● **Problem statement**:
Each line of the data below holding the word "computer" must be copied.
****************
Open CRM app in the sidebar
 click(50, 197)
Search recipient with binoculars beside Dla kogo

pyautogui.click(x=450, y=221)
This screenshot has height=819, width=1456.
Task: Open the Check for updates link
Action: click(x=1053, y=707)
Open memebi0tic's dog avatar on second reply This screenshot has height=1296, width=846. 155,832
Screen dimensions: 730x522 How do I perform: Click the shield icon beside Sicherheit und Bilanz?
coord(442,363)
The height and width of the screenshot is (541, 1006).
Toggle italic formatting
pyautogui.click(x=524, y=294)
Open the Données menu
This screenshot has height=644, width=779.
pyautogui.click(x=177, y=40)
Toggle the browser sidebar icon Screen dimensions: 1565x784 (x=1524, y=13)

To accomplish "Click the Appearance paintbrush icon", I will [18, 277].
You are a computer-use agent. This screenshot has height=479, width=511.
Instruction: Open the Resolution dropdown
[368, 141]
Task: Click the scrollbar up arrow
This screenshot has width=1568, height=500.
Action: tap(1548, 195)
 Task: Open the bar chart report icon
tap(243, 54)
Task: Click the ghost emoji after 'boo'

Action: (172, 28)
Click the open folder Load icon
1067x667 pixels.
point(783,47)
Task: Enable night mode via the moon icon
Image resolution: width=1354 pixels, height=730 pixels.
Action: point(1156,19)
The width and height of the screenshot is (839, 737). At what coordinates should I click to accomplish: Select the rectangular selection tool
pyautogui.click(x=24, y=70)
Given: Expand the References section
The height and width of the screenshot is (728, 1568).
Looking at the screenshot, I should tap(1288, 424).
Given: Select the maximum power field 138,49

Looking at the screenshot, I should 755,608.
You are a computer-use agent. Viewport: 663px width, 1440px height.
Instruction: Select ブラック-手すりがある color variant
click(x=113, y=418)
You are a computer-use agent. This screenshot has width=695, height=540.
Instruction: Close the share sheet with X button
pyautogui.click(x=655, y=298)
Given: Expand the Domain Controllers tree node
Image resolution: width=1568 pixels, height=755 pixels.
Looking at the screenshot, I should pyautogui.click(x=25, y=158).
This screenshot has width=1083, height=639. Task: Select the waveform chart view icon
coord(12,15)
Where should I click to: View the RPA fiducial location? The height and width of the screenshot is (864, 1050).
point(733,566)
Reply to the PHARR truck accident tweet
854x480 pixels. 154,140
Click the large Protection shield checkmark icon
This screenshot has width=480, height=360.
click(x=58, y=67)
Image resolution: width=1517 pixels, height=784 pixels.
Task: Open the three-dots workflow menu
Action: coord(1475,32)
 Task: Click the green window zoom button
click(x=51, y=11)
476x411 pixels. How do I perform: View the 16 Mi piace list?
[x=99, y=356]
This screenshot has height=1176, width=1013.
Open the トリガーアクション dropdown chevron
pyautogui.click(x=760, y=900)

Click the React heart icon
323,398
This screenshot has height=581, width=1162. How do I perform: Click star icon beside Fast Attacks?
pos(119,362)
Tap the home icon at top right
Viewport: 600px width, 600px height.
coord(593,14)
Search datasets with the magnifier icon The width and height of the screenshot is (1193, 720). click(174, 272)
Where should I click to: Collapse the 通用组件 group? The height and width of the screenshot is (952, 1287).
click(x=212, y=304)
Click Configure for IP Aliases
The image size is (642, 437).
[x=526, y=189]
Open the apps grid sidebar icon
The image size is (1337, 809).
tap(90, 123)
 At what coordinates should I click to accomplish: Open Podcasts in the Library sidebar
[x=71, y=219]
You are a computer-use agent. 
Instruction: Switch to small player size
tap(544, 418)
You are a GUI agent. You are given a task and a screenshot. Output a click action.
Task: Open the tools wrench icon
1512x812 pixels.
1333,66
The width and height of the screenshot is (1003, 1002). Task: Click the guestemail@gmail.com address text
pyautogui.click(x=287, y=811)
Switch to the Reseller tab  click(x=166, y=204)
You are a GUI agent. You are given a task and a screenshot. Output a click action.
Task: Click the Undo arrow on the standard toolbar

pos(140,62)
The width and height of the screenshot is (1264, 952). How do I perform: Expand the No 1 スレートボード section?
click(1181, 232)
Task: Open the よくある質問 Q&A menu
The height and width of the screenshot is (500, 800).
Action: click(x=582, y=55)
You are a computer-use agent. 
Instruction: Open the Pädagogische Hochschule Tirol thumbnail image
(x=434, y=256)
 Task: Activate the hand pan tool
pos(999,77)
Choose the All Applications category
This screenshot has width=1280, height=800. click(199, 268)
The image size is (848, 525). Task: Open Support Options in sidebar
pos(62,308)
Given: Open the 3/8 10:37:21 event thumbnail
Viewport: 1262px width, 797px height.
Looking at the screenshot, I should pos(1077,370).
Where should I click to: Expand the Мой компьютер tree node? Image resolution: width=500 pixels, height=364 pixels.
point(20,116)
****************
● **Result of this exercise**:
You are a computer-use agent. This screenshot has height=479, width=511.
You are a computer-use agent. Viewport: 663px width, 1440px height.
You are a computer-use agent. This screenshot has width=695, height=540.
You are a computer-use agent. 
You are a computer-use agent. 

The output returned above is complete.